* [Data for the task]:

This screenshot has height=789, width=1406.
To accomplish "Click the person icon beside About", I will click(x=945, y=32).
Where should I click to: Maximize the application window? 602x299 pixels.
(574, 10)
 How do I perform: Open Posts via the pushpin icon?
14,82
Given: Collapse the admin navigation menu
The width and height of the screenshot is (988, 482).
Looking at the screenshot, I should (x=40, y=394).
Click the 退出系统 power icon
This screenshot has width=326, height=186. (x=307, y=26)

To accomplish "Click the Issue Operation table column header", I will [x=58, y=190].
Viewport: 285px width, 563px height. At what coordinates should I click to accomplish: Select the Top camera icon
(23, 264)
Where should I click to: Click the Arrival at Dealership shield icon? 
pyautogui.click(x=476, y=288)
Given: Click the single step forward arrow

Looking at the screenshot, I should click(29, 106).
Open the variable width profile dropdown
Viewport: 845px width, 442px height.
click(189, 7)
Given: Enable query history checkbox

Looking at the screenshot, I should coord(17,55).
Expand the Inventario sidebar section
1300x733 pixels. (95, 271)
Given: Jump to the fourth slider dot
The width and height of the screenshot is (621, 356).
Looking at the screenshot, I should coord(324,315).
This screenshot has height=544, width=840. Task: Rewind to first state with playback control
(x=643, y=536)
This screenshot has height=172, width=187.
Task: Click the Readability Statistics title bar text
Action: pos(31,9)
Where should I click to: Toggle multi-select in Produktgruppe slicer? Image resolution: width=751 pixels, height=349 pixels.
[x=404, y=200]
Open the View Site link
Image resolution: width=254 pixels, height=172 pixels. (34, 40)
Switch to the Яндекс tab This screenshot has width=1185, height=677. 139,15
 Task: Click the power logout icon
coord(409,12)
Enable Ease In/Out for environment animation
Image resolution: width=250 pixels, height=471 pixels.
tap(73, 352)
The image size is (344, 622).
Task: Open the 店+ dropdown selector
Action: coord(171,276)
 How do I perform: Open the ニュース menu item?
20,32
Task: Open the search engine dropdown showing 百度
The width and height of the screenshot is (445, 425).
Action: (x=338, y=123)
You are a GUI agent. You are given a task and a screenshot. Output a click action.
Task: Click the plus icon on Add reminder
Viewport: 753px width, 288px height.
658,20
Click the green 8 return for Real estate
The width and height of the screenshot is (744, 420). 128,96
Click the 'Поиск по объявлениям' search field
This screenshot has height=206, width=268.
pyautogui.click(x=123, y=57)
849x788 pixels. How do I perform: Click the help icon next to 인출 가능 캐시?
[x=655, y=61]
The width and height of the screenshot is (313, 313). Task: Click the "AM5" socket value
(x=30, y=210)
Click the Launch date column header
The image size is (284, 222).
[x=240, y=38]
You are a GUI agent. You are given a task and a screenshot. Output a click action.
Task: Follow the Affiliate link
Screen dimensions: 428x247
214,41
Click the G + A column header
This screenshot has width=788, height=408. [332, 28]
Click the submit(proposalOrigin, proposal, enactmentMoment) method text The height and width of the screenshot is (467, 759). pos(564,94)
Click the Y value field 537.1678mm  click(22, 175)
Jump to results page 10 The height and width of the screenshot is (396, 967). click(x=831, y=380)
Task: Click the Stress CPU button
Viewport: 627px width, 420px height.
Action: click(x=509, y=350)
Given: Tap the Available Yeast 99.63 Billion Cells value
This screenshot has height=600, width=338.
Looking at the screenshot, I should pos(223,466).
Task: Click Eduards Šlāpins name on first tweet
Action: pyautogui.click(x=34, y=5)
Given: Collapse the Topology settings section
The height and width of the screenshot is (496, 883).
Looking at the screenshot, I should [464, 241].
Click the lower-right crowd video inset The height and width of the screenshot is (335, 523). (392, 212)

* [What you have to do]: Your answer must be a single number, the count of lines in the data that hold the string "Collapse".

* [Exercise solution]: 2